* Start Excerpted records *
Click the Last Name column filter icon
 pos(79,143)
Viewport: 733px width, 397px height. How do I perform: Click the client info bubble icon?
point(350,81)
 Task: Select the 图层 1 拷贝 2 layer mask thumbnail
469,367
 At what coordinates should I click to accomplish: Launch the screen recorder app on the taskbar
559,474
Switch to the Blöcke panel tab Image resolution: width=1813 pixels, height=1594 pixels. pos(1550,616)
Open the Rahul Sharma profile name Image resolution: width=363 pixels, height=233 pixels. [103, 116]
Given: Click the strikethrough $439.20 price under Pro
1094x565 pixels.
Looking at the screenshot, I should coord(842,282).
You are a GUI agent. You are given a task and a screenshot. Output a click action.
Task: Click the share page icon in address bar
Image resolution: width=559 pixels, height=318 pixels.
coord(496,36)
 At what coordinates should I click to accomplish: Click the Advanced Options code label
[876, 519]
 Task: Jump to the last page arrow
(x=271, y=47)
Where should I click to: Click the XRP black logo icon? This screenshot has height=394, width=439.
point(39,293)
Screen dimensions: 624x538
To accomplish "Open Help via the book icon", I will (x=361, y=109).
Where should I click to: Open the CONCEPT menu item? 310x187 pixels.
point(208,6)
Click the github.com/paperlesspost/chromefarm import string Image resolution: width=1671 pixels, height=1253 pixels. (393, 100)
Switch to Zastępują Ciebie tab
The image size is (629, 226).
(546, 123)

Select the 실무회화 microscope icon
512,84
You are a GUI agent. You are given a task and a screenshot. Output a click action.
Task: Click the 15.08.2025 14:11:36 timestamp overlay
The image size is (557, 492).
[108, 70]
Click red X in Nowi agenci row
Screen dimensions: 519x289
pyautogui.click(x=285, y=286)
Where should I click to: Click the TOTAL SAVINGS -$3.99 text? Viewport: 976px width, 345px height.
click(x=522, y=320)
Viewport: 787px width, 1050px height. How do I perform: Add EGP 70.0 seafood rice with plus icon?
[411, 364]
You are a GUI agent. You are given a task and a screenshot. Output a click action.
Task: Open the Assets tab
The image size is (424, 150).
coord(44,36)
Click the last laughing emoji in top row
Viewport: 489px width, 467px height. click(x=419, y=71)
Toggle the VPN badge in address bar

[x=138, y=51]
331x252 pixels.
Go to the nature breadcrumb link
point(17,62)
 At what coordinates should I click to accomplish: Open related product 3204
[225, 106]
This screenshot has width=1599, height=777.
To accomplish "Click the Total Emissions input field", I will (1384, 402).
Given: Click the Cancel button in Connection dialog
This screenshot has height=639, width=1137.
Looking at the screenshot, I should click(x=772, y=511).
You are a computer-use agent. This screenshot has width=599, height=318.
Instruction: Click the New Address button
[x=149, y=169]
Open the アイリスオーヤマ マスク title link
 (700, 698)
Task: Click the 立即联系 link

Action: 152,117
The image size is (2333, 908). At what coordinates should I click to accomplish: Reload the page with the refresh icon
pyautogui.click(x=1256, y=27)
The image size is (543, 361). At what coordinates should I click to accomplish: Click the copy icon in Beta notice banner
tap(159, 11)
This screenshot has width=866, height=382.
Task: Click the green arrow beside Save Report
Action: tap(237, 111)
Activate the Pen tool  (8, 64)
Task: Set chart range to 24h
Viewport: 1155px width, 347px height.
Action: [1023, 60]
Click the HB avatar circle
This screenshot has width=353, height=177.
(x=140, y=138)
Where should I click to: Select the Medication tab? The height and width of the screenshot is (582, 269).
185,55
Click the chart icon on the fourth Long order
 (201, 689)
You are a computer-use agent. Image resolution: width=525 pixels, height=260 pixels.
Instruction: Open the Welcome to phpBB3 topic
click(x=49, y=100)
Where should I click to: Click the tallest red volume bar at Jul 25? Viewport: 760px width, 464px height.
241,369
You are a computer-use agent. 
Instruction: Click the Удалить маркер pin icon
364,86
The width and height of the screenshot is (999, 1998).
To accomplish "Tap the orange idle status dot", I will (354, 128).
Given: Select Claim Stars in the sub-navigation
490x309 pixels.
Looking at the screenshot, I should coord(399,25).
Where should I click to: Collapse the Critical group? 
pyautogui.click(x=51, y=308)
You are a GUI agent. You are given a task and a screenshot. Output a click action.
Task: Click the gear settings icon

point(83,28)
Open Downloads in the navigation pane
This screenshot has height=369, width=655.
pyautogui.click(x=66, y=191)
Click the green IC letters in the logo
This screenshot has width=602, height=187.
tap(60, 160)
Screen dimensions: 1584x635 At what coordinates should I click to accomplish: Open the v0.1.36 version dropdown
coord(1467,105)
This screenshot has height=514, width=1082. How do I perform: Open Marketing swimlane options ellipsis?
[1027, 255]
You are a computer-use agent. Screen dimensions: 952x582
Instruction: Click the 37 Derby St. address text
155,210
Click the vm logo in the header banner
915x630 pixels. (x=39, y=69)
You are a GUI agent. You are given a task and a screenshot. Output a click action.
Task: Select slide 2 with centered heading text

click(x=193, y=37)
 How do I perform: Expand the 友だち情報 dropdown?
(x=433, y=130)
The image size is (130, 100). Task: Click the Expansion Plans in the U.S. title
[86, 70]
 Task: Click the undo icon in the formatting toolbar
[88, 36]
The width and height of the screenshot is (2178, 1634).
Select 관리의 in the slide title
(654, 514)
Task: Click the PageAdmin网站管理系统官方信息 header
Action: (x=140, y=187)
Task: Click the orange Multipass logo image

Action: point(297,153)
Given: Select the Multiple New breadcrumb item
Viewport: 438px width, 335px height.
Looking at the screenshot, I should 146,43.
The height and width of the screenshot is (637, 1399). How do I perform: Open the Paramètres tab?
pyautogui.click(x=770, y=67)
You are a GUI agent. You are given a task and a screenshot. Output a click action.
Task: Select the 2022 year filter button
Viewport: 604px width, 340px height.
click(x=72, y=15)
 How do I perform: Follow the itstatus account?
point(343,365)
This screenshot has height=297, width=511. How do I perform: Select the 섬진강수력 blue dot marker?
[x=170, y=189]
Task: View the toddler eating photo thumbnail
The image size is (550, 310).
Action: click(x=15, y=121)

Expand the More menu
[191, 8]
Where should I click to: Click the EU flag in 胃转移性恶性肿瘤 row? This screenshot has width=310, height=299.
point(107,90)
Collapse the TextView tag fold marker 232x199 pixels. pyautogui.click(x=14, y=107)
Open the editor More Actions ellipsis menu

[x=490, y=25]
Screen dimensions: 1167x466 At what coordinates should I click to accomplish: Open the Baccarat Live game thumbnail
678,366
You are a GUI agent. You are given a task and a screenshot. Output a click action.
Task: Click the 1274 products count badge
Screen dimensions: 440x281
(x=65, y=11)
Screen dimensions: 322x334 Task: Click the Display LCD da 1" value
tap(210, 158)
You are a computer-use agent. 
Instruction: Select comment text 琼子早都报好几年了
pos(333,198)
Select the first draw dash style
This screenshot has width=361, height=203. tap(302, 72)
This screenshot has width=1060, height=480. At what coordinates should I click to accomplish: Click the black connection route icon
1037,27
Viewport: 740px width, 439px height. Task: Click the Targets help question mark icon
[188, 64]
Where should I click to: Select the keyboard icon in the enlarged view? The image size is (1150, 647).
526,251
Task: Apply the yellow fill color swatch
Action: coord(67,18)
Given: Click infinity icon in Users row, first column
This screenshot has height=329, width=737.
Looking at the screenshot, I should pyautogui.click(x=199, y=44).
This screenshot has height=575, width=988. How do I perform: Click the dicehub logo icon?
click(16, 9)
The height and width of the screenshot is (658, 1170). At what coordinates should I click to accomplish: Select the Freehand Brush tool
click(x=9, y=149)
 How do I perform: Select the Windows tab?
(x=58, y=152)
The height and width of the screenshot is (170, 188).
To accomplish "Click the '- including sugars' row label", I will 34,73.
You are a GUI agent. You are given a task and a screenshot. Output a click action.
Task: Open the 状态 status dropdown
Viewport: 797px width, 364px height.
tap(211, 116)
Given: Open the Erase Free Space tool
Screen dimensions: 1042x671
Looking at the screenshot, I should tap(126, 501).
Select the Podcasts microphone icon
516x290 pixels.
* End Excerpted records *
• What is asked
Rewrite the entries from the line containing "Task: Jump to the last page arrow" through the line containing "click(x=522, y=320)", inclusive, changing "Where should I click to" to "Where do I click to" and keeping everything else the same.

• The result
 Task: Jump to the last page arrow
(x=271, y=47)
Where do I click to: Click the XRP black logo icon? This screenshot has height=394, width=439.
point(39,293)
Screen dimensions: 624x538
To accomplish "Open Help via the book icon", I will (x=361, y=109).
Where do I click to: Open the CONCEPT menu item? 310x187 pixels.
point(208,6)
Click the github.com/paperlesspost/chromefarm import string Image resolution: width=1671 pixels, height=1253 pixels. (393, 100)
Switch to Zastępują Ciebie tab
The image size is (629, 226).
(546, 123)

Select the 실무회화 microscope icon
512,84
You are a GUI agent. You are given a task and a screenshot. Output a click action.
Task: Click the 15.08.2025 14:11:36 timestamp overlay
The image size is (557, 492).
[108, 70]
Click red X in Nowi agenci row
Screen dimensions: 519x289
pyautogui.click(x=285, y=286)
Where do I click to: Click the TOTAL SAVINGS -$3.99 text? Viewport: 976px width, 345px height.
click(x=522, y=320)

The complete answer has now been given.